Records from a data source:
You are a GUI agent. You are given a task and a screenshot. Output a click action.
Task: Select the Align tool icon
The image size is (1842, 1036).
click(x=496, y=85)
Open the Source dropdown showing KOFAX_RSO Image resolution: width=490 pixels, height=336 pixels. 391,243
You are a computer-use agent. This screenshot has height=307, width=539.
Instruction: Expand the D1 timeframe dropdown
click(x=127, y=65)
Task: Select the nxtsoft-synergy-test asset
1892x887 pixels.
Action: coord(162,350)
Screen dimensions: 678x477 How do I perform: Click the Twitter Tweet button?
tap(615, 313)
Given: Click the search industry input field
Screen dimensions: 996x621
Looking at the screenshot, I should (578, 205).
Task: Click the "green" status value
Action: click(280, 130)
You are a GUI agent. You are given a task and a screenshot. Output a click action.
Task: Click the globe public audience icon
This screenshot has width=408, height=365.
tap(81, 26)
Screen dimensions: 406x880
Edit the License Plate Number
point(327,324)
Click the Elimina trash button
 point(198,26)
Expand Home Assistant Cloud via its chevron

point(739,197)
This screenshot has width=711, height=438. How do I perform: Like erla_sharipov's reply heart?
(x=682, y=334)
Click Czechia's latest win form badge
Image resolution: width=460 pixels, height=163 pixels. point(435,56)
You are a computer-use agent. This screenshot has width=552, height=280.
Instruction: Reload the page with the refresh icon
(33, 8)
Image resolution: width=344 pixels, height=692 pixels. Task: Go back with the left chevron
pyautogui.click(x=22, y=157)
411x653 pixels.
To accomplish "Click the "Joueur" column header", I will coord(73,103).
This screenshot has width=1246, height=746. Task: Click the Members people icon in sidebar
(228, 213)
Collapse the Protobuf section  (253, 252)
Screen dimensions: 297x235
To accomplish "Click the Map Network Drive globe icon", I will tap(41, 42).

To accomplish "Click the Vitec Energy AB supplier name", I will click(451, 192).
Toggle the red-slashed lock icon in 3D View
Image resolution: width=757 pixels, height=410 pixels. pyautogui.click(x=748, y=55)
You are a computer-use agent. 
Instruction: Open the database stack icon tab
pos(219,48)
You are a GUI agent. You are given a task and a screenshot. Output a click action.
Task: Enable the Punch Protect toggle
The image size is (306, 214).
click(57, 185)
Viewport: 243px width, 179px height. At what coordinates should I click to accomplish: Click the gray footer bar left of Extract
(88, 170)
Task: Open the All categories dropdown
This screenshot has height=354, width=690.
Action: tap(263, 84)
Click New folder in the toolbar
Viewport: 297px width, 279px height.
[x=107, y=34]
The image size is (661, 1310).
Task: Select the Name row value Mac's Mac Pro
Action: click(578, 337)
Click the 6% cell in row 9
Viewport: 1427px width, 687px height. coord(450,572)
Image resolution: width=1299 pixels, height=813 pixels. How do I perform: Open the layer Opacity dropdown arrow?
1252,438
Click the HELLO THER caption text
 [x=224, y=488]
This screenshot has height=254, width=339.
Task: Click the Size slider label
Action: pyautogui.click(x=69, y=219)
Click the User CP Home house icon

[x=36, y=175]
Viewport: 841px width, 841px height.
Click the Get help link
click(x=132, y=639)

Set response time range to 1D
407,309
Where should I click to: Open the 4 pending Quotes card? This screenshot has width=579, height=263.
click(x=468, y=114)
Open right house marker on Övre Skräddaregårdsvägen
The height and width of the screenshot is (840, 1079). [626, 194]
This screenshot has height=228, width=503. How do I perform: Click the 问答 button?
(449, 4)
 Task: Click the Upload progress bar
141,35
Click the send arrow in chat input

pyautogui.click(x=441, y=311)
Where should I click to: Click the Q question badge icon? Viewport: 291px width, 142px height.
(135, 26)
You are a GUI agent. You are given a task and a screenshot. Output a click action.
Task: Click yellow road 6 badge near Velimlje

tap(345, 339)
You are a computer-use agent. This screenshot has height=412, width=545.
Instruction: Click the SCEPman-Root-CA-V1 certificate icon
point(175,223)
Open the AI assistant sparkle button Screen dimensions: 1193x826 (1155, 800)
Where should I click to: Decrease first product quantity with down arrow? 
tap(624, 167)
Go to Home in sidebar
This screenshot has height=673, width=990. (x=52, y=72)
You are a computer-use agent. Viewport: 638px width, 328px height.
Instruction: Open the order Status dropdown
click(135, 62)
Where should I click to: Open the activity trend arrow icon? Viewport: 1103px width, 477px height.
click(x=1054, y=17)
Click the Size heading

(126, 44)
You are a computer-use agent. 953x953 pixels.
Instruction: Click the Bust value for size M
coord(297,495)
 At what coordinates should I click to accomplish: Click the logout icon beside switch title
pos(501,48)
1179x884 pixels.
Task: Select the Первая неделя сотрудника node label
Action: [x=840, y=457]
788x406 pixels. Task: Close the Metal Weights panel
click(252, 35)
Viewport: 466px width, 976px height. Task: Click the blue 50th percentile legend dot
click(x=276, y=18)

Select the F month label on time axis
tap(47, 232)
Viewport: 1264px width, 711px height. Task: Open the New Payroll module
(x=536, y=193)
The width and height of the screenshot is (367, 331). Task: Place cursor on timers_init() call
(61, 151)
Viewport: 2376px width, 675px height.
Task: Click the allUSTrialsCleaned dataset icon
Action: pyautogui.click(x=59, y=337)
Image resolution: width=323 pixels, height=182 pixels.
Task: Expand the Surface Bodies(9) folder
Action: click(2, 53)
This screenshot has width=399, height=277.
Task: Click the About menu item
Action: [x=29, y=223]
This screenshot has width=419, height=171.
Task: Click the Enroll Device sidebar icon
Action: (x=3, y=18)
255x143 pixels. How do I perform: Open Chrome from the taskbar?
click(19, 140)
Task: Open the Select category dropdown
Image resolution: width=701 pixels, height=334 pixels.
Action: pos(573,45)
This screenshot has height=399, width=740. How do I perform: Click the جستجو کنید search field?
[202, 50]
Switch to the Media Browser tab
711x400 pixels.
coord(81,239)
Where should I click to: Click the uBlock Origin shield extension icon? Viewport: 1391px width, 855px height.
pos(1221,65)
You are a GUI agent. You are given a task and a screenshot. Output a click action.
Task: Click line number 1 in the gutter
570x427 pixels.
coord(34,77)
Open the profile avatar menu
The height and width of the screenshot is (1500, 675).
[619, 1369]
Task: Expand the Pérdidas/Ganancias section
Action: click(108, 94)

### Set exercise
Could you print all of the data above again, line for line, with nothing altered?

### Full output
You are a GUI agent. You are given a task and a screenshot. Output a click action.
Task: Select the Align tool icon
The image size is (1842, 1036).
click(x=496, y=85)
Open the Source dropdown showing KOFAX_RSO Image resolution: width=490 pixels, height=336 pixels. 391,243
You are a computer-use agent. This screenshot has height=307, width=539.
Instruction: Expand the D1 timeframe dropdown
click(x=127, y=65)
Task: Select the nxtsoft-synergy-test asset
1892x887 pixels.
Action: coord(162,350)
Screen dimensions: 678x477 How do I perform: Click the Twitter Tweet button?
tap(615, 313)
Given: Click the search industry input field
Screen dimensions: 996x621
Looking at the screenshot, I should (578, 205).
Task: Click the "green" status value
Action: click(280, 130)
You are a GUI agent. You are given a task and a screenshot. Output a click action.
Task: Click the globe public audience icon
This screenshot has width=408, height=365.
tap(81, 26)
Screen dimensions: 406x880
Edit the License Plate Number
point(327,324)
Click the Elimina trash button
 point(198,26)
Expand Home Assistant Cloud via its chevron

point(739,197)
This screenshot has width=711, height=438. How do I perform: Like erla_sharipov's reply heart?
(x=682, y=334)
Click Czechia's latest win form badge
Image resolution: width=460 pixels, height=163 pixels. point(435,56)
You are a computer-use agent. This screenshot has width=552, height=280.
Instruction: Reload the page with the refresh icon
(33, 8)
Image resolution: width=344 pixels, height=692 pixels. Task: Go back with the left chevron
pyautogui.click(x=22, y=157)
411x653 pixels.
To accomplish "Click the "Joueur" column header", I will coord(73,103).
This screenshot has width=1246, height=746. Task: Click the Members people icon in sidebar
(228, 213)
Collapse the Protobuf section  (253, 252)
Screen dimensions: 297x235
To accomplish "Click the Map Network Drive globe icon", I will tap(41, 42).

To accomplish "Click the Vitec Energy AB supplier name", I will click(451, 192).
Toggle the red-slashed lock icon in 3D View
Image resolution: width=757 pixels, height=410 pixels. pyautogui.click(x=748, y=55)
You are a computer-use agent. 
Instruction: Open the database stack icon tab
pos(219,48)
You are a GUI agent. You are given a task and a screenshot. Output a click action.
Task: Enable the Punch Protect toggle
The image size is (306, 214).
click(57, 185)
Viewport: 243px width, 179px height. At what coordinates should I click to accomplish: Click the gray footer bar left of Extract
(88, 170)
Task: Open the All categories dropdown
This screenshot has height=354, width=690.
Action: tap(263, 84)
Click New folder in the toolbar
Viewport: 297px width, 279px height.
[x=107, y=34]
The image size is (661, 1310).
Task: Select the Name row value Mac's Mac Pro
Action: click(578, 337)
Click the 6% cell in row 9
Viewport: 1427px width, 687px height. coord(450,572)
Image resolution: width=1299 pixels, height=813 pixels. How do I perform: Open the layer Opacity dropdown arrow?
1252,438
Click the HELLO THER caption text
 [x=224, y=488]
This screenshot has height=254, width=339.
Task: Click the Size slider label
Action: pyautogui.click(x=69, y=219)
Click the User CP Home house icon

[x=36, y=175]
Viewport: 841px width, 841px height.
Click the Get help link
click(x=132, y=639)

Set response time range to 1D
407,309
Where should I click to: Open the 4 pending Quotes card? This screenshot has width=579, height=263.
click(x=468, y=114)
Open right house marker on Övre Skräddaregårdsvägen
The height and width of the screenshot is (840, 1079). [626, 194]
This screenshot has height=228, width=503. How do I perform: Click the 问答 button?
(449, 4)
 Task: Click the Upload progress bar
141,35
Click the send arrow in chat input

pyautogui.click(x=441, y=311)
Where should I click to: Click the Q question badge icon? Viewport: 291px width, 142px height.
(135, 26)
You are a GUI agent. You are given a task and a screenshot. Output a click action.
Task: Click yellow road 6 badge near Velimlje

tap(345, 339)
You are a computer-use agent. This screenshot has height=412, width=545.
Instruction: Click the SCEPman-Root-CA-V1 certificate icon
point(175,223)
Open the AI assistant sparkle button Screen dimensions: 1193x826 (1155, 800)
Where should I click to: Decrease first product quantity with down arrow? 
tap(624, 167)
Go to Home in sidebar
This screenshot has height=673, width=990. (x=52, y=72)
You are a computer-use agent. Viewport: 638px width, 328px height.
Instruction: Open the order Status dropdown
click(135, 62)
Where should I click to: Open the activity trend arrow icon? Viewport: 1103px width, 477px height.
click(x=1054, y=17)
Click the Size heading

(126, 44)
You are a computer-use agent. 953x953 pixels.
Instruction: Click the Bust value for size M
coord(297,495)
 At what coordinates should I click to accomplish: Click the logout icon beside switch title
pos(501,48)
1179x884 pixels.
Task: Select the Первая неделя сотрудника node label
Action: [x=840, y=457]
788x406 pixels. Task: Close the Metal Weights panel
click(252, 35)
Viewport: 466px width, 976px height. Task: Click the blue 50th percentile legend dot
click(x=276, y=18)

Select the F month label on time axis
tap(47, 232)
Viewport: 1264px width, 711px height. Task: Open the New Payroll module
(x=536, y=193)
The width and height of the screenshot is (367, 331). Task: Place cursor on timers_init() call
(61, 151)
Viewport: 2376px width, 675px height.
Task: Click the allUSTrialsCleaned dataset icon
Action: pyautogui.click(x=59, y=337)
Image resolution: width=323 pixels, height=182 pixels.
Task: Expand the Surface Bodies(9) folder
Action: click(2, 53)
This screenshot has width=399, height=277.
Task: Click the About menu item
Action: [x=29, y=223]
This screenshot has width=419, height=171.
Task: Click the Enroll Device sidebar icon
Action: (x=3, y=18)
255x143 pixels. How do I perform: Open Chrome from the taskbar?
click(19, 140)
Task: Open the Select category dropdown
Image resolution: width=701 pixels, height=334 pixels.
Action: pos(573,45)
This screenshot has height=399, width=740. How do I perform: Click the جستجو کنید search field?
[202, 50]
Switch to the Media Browser tab
711x400 pixels.
coord(81,239)
Where should I click to: Click the uBlock Origin shield extension icon? Viewport: 1391px width, 855px height.
pos(1221,65)
You are a GUI agent. You are given a task and a screenshot. Output a click action.
Task: Click line number 1 in the gutter
570x427 pixels.
coord(34,77)
Open the profile avatar menu
The height and width of the screenshot is (1500, 675).
[619, 1369]
Task: Expand the Pérdidas/Ganancias section
Action: click(108, 94)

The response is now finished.